-- Instructions for the task --
Search the data for the string "Happiness" and copy each line in which it appears.
───── Records shown ─────
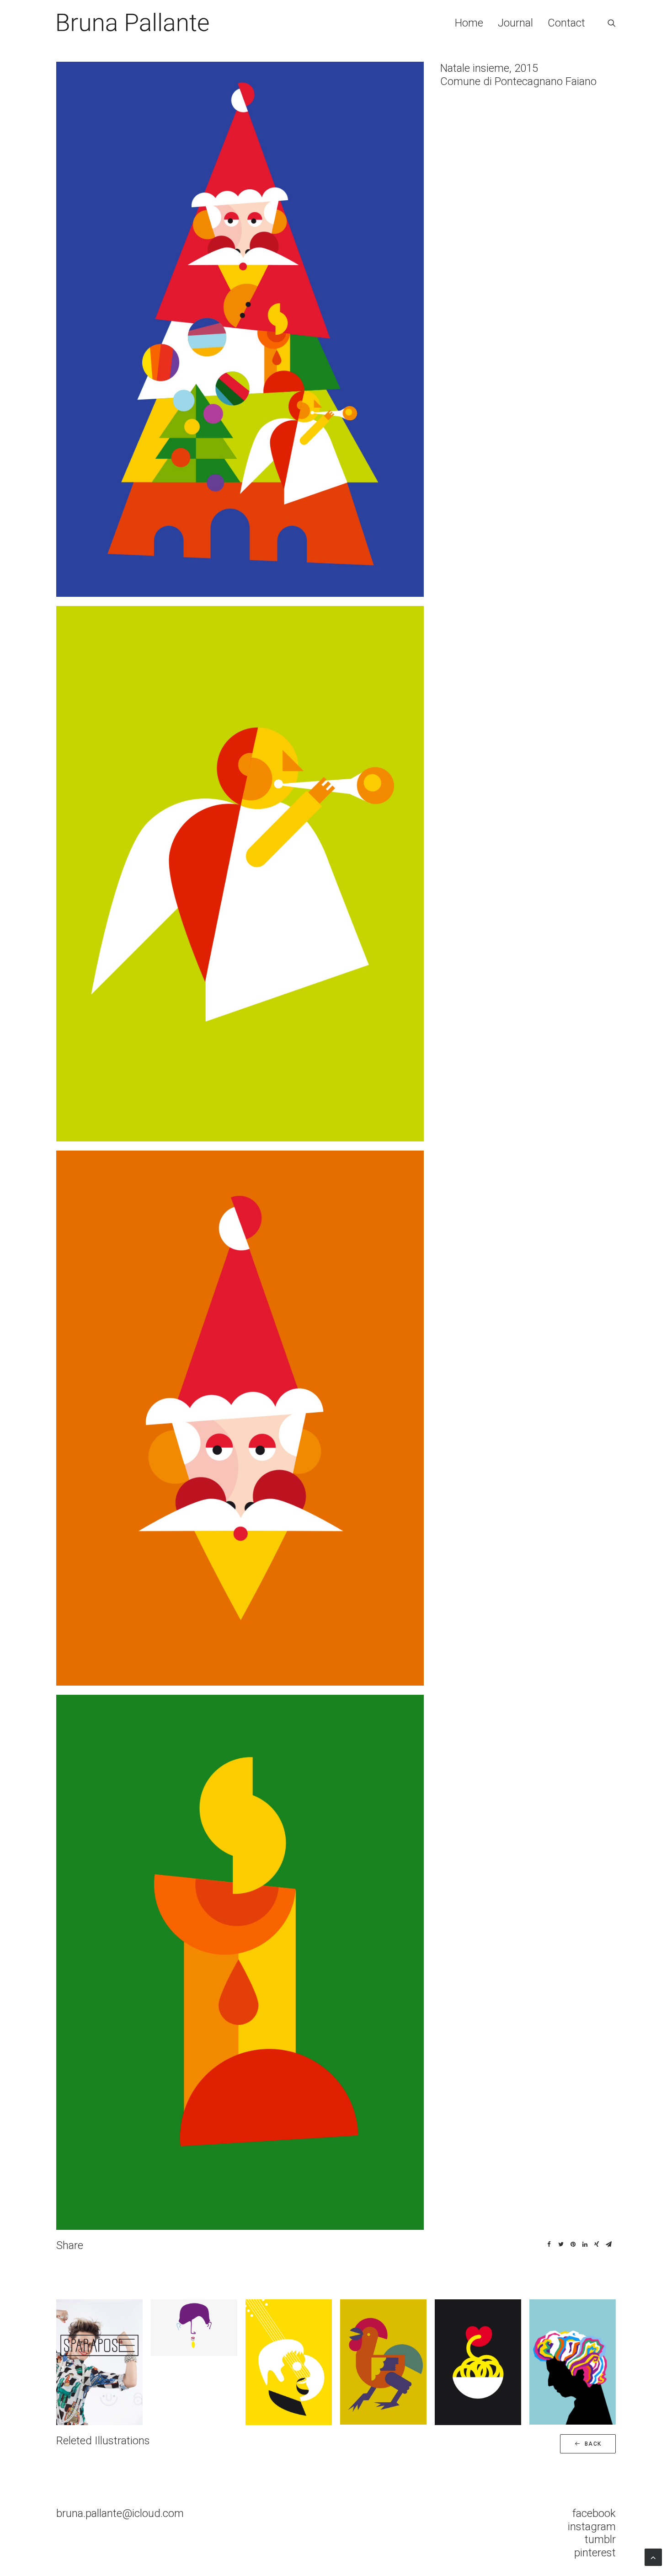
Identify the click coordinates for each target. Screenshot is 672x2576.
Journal (515, 22)
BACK (593, 2444)
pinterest (595, 2552)
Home (469, 22)
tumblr (600, 2539)
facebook (594, 2513)
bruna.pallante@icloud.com (120, 2513)
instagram (592, 2526)
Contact (566, 22)
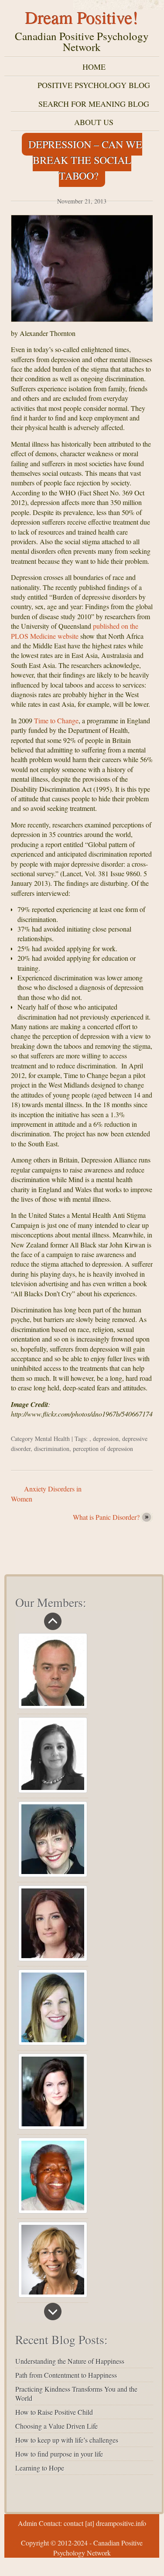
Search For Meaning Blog (93, 103)
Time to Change (56, 720)
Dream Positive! (81, 17)
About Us (93, 122)
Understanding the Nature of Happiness (69, 2361)
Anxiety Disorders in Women (46, 1493)
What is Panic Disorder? (106, 1517)
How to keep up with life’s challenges (66, 2439)
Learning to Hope (39, 2467)
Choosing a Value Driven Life (56, 2425)
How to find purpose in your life (59, 2453)
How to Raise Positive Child (54, 2412)
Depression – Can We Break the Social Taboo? (85, 160)
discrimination (51, 1448)
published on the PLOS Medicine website (74, 630)
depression (106, 1438)
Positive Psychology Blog (94, 85)
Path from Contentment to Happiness (66, 2374)
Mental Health (52, 1438)
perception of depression (103, 1448)
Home (94, 66)
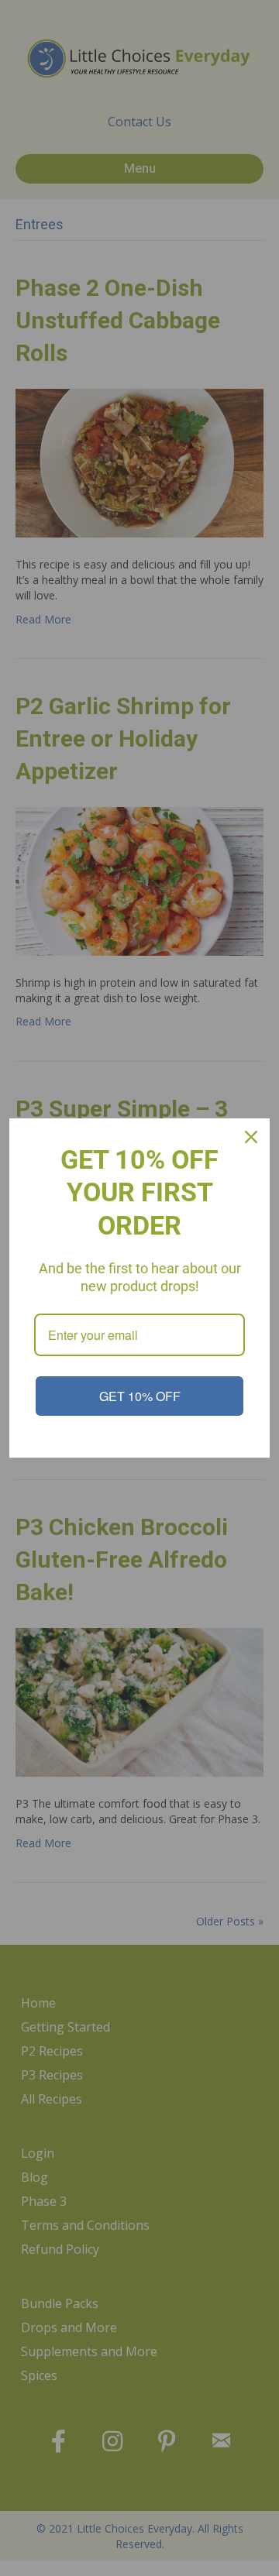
─────
-- Solution for this problem --
Understanding the Nature of Happiness (69, 2361)
Path from Contentment to Happiness (66, 2374)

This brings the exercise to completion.